We’ve been running a small proof-of-concept portfolio on the model since the beginning of January 2020. The first day of each month it buys the top 10 ranked stocks and shorts the bottom 10. We call it “the Balanced Fund” (it is absolute return / dollar-neutral and we give profits to mental health charities). That market-neutral portfolio of the extremes is up 40% this year.

ANGER UPDATE

And speaking of predictions, in May 2018 we published a newsletter on public Anger towards companies and the buying opportunity it creates. This was picked up in the FT, and in January 2019 we launched it as a small pilot portfolio in the U.S. It is a long-only strategy, buying stocks with extremely high levels of public anger, and it is beating the S&P 500 by 10+% since launch. We also give profits to charity from this strategy, with all proceeds going to anger management-related causes (RISE in 2020).

After writing the 2018 newsletter and launching the portfolio, we discovered the story is not so simple. When we look across thousands of stocks, high anger actually has a negative impact. What we published in 2018 was based on extreme, headline-grabbing, explosive anger, often correlated with a stock price selloff – investors overreact to such extreme anger and prices ultimately rebound. However, across thousands of stocks, simmering public anger is corrosive and leads to stock price underperformance.

Our team performed a cross-sectional study of relative Anger levels in the media and tracked monthly returns over time for the top 4,000 U.S. stocks. As you can see above in the image, the stocks provoking the highest percentage of media anger had the lowest returns over time.

One valid question coming out of this research is, “Is the high level of social Anger in the U.S. the past few years holding back the U.S. stock market? Will there be a surge when (and if) it finally abates? Or alternatively, does this anger place the U.S. on the path of long-term economic decline?”

For this discussion and more, please join our free Refinitiv webinar Wed Oct 28th at 11am ET / 3 pm BST on U.S. Elections Overview: The Psychology of Financial Markets. This link takes you to the registration site.

HOUSEKEEPING AND CLOSING

Since our last newsletter I’ve relocated back to California, and our world-class quants are in the process of relocating to our Singapore office. Tot Ziens to Amsterdam! We had a fantastic time there, and we’ll be back.
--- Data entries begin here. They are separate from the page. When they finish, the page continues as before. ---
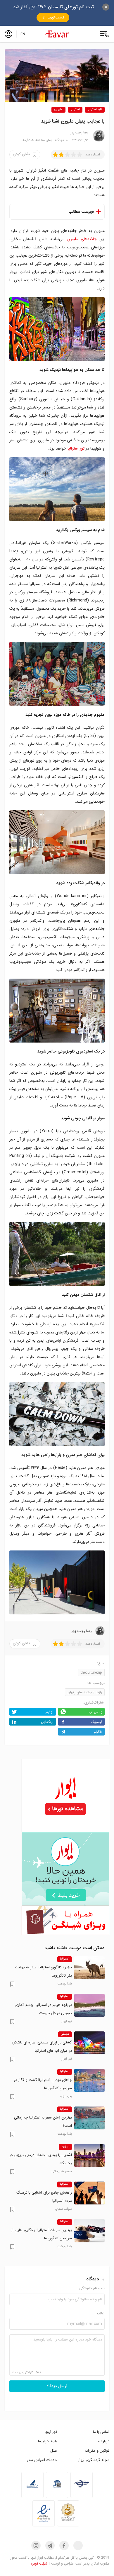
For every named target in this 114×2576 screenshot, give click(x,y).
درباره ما (103, 2441)
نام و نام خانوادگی (92, 2288)
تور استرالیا (76, 448)
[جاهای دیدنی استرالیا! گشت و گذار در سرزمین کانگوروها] (89, 2080)
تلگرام (98, 1732)
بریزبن (65, 2146)
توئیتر (49, 1712)
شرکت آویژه (39, 2563)
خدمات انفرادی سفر (42, 2460)
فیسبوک (96, 1722)
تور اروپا (51, 2432)
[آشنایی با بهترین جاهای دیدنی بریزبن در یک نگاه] (89, 2155)
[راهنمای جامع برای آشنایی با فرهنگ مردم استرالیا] (89, 2193)
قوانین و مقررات (97, 2451)
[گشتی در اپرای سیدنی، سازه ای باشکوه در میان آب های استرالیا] (89, 2042)
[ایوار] (57, 34)
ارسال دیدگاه (57, 2386)
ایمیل (101, 2313)
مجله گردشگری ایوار (93, 2460)
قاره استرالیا (94, 109)
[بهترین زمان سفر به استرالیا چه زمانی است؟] (89, 2117)
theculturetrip (91, 1672)
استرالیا (75, 109)
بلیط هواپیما (47, 2441)
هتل (53, 2451)
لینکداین (47, 1722)
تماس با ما (101, 2432)
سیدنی (65, 2034)
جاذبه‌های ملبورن (82, 239)
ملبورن (58, 109)
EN (22, 34)
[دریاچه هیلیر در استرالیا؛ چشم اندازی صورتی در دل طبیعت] (89, 2005)
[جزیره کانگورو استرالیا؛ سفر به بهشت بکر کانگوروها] (89, 1967)
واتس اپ (95, 1712)
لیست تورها (56, 18)
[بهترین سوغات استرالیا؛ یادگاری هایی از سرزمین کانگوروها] (89, 2230)
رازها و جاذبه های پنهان (85, 1692)
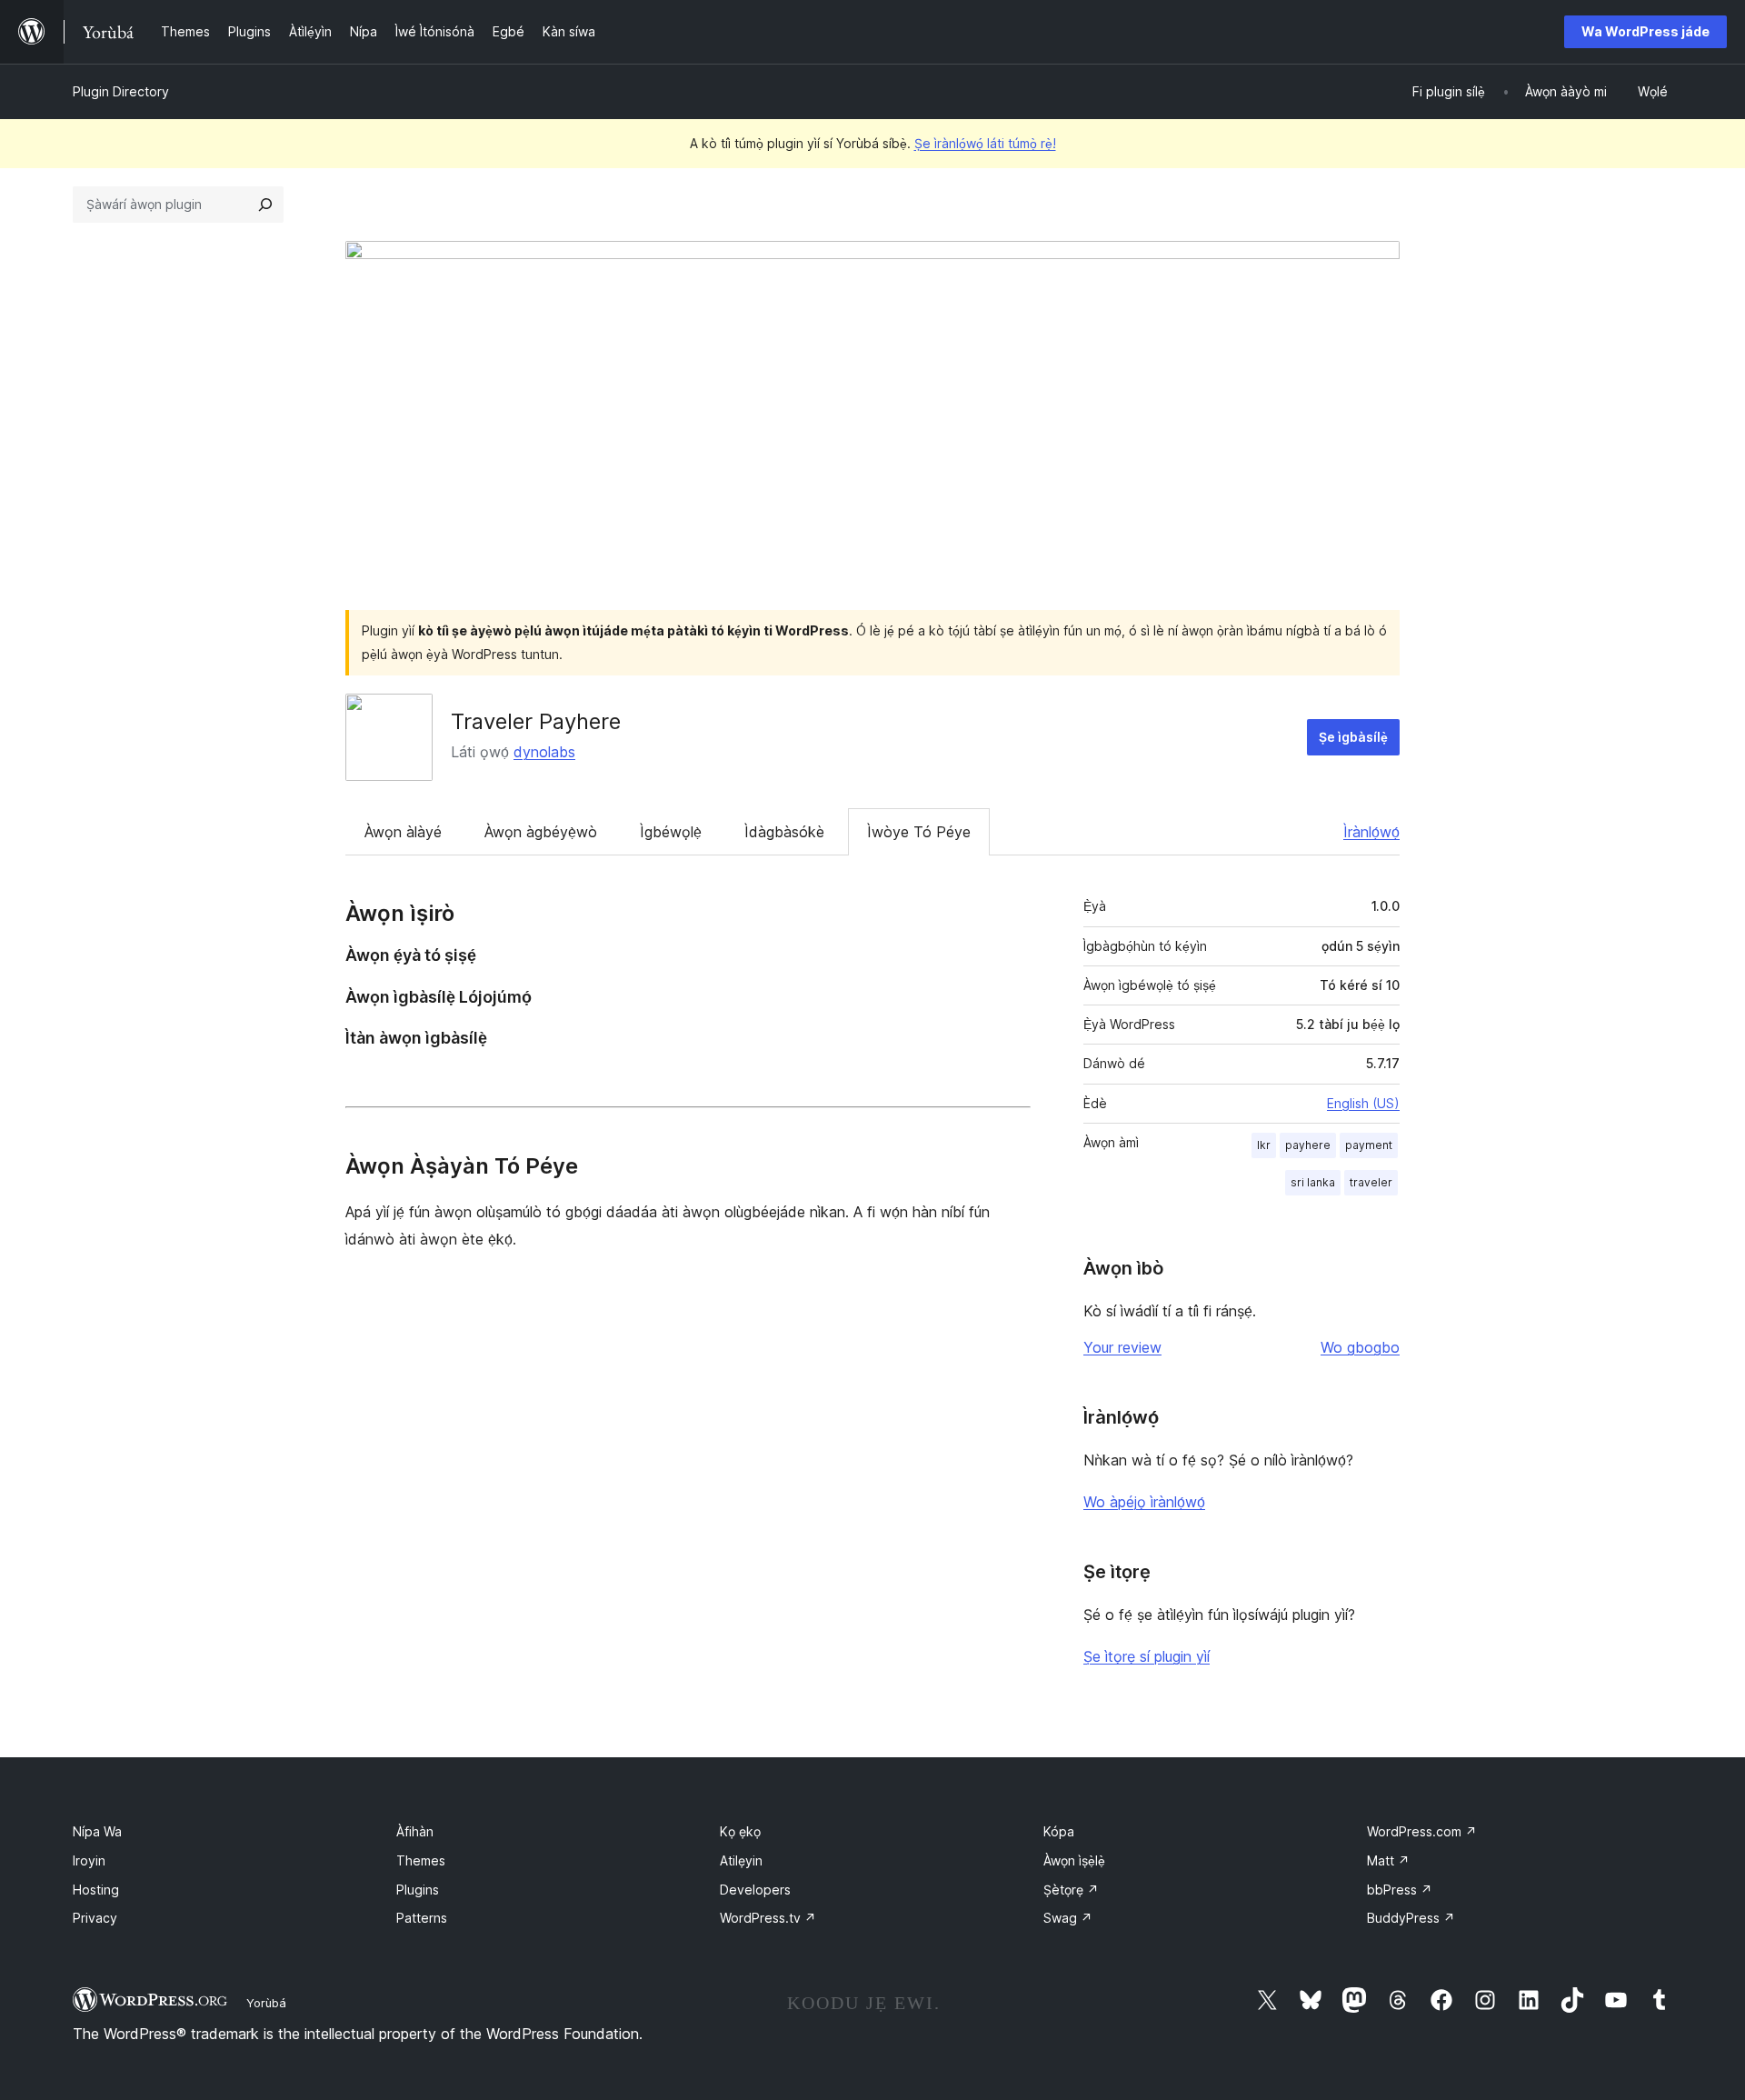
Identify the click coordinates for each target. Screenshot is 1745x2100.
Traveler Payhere (536, 721)
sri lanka (1313, 1182)
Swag (1067, 1917)
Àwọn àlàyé (403, 832)
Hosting (96, 1889)
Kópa (1058, 1831)
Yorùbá (266, 2002)
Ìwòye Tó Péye (919, 832)
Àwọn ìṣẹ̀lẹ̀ (1074, 1860)
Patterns (421, 1917)
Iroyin (89, 1860)
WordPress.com (1422, 1831)
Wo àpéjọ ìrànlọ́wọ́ (1144, 1502)
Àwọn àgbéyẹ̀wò (540, 832)
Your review (1122, 1347)
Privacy (95, 1917)
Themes (420, 1860)
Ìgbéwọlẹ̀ (671, 832)
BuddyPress (1411, 1917)
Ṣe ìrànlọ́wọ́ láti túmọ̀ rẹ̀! (985, 143)
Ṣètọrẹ (1071, 1889)
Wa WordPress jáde (1645, 31)
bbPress (1399, 1889)
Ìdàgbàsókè (784, 832)
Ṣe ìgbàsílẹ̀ (1353, 737)
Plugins (417, 1889)
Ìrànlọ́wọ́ (1371, 832)
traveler (1371, 1182)
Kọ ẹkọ (740, 1831)
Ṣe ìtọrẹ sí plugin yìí (1146, 1656)
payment (1368, 1145)
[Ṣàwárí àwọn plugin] (265, 204)
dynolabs (544, 752)
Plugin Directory (121, 91)
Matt (1388, 1860)
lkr (1264, 1145)
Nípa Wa (97, 1831)
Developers (755, 1889)
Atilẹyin (741, 1860)
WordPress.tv (768, 1917)
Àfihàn (415, 1831)
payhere (1308, 1145)
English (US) (1363, 1103)
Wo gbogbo (1360, 1347)
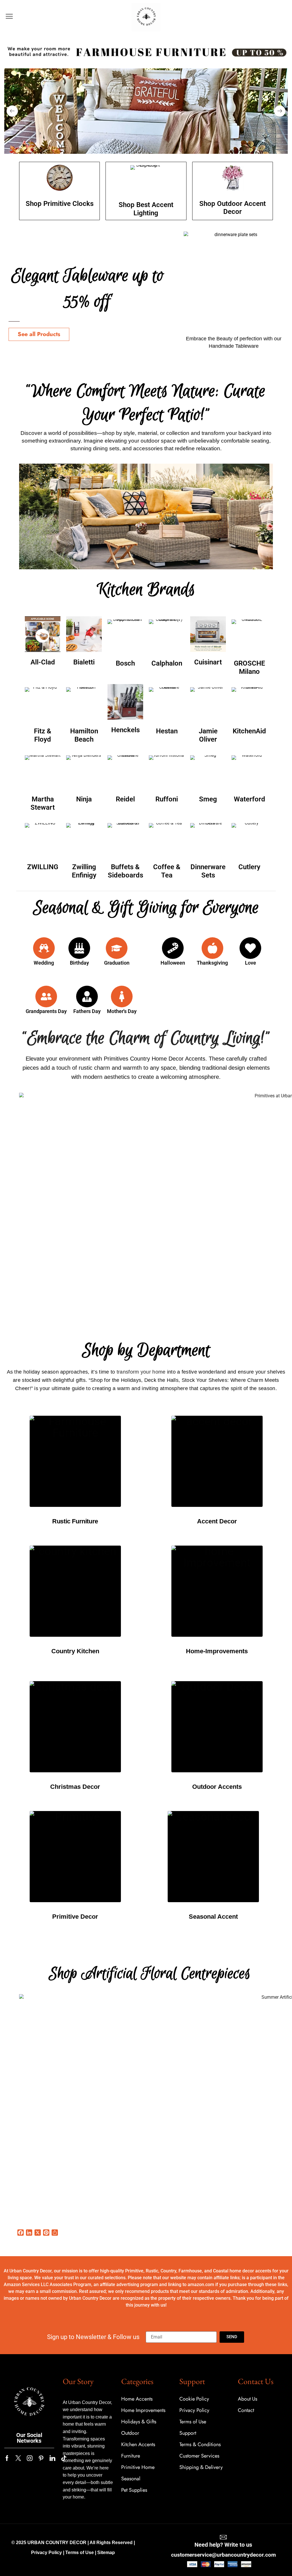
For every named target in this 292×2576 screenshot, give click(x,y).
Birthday (79, 963)
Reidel (125, 799)
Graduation (116, 963)
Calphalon (166, 663)
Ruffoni (166, 799)
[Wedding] (44, 948)
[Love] (250, 948)
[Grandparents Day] (46, 996)
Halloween (173, 963)
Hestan (167, 731)
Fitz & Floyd (42, 735)
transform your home (141, 1372)
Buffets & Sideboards (125, 871)
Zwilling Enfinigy (84, 871)
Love (250, 963)
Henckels (125, 730)
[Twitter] (18, 2458)
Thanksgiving (212, 963)
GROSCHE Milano (249, 667)
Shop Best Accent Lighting (146, 209)
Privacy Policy (46, 2552)
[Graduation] (116, 948)
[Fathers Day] (87, 996)
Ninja (84, 799)
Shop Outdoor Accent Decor (232, 208)
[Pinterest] (41, 2458)
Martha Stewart (43, 803)
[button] (9, 16)
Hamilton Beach (84, 735)
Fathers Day (87, 1011)
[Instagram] (30, 2458)
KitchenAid (249, 731)
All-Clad (43, 662)
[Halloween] (173, 948)
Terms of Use (79, 2552)
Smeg (208, 799)
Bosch (125, 663)
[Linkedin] (52, 2458)
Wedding (44, 963)
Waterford (249, 799)
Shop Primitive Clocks (60, 204)
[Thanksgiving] (212, 948)
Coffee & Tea (167, 871)
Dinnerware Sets (208, 871)
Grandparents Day (46, 1011)
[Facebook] (7, 2458)
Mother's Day (122, 1011)
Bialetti (84, 662)
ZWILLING (42, 867)
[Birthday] (79, 948)
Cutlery (249, 867)
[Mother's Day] (122, 996)
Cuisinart (208, 662)
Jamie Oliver (208, 735)
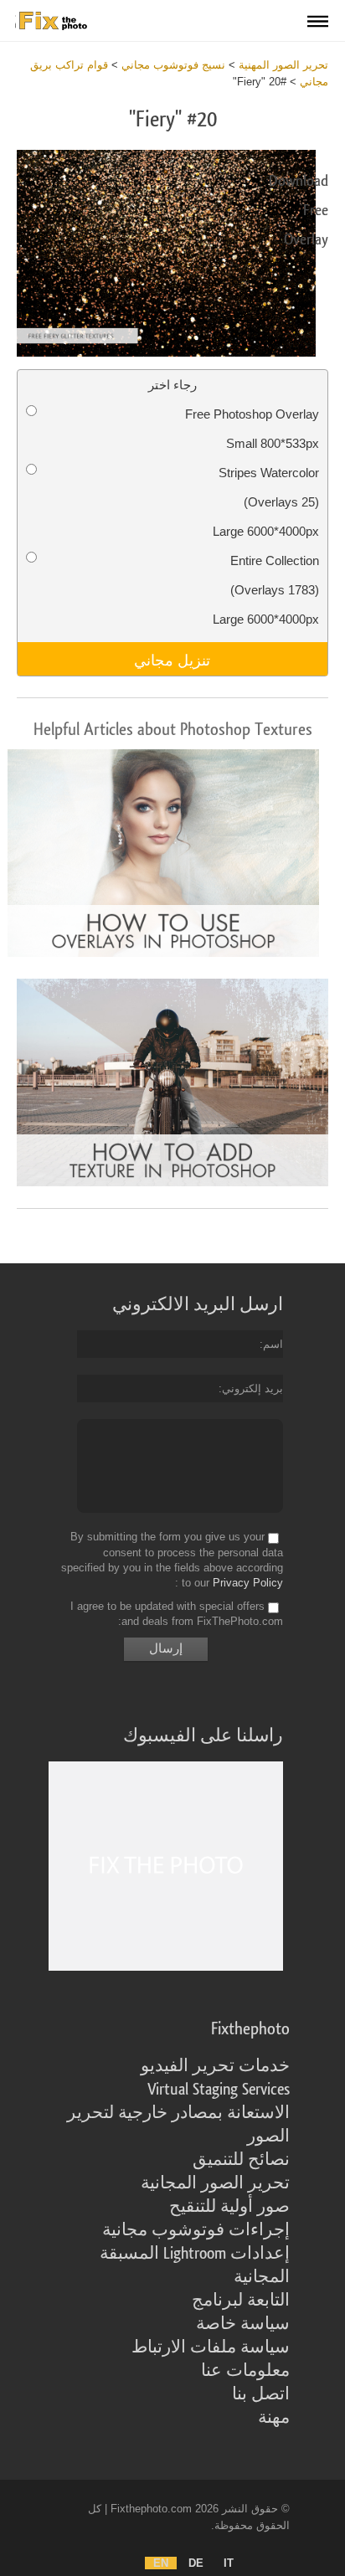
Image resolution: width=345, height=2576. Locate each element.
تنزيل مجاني (172, 659)
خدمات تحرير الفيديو (215, 2066)
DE (195, 2563)
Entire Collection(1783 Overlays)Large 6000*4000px (266, 589)
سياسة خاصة (243, 2324)
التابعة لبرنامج (241, 2300)
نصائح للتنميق (241, 2160)
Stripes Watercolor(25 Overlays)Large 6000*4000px (266, 501)
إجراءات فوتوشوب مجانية (196, 2230)
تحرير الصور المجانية (215, 2183)
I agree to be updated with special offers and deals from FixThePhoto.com (176, 1613)
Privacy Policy (248, 1582)
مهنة (274, 2417)
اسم (273, 1344)
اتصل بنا (261, 2394)
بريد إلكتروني (252, 1388)
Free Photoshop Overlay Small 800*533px (252, 428)
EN (160, 2563)
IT (229, 2563)
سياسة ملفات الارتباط (210, 2347)
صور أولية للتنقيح (229, 2206)
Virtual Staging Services (218, 2089)
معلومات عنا (245, 2371)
For full disclosure, we’ve traded five portfolios in our history. Fortunately, each time was profitable and beat the intended benchmark except for one – in January 2020 this year we launched a long-only “Positive” Fund. We closed it at the end of April 2020 because it was underperforming the S&P 500 and inconvenient to execute. In hindsight the Positive Fund would have recovered if we had simply stuck with it. Sometimes persistence is key...

It’s nerve-wracking to publicly reveal predictive models, since many/most fail after a time. Part of the reason we work with emotional and thematic data is the likelihood of finding universal and generalizable patterns of risk-taking behavior. Value investing may not make sense when interest rates are low, momentum is eroded by overcrowding. But the investor buying and selling in response to good and bad news is likely to be consistent and influential on prices over time … as long as humans remain the primary decision makers in financial markets.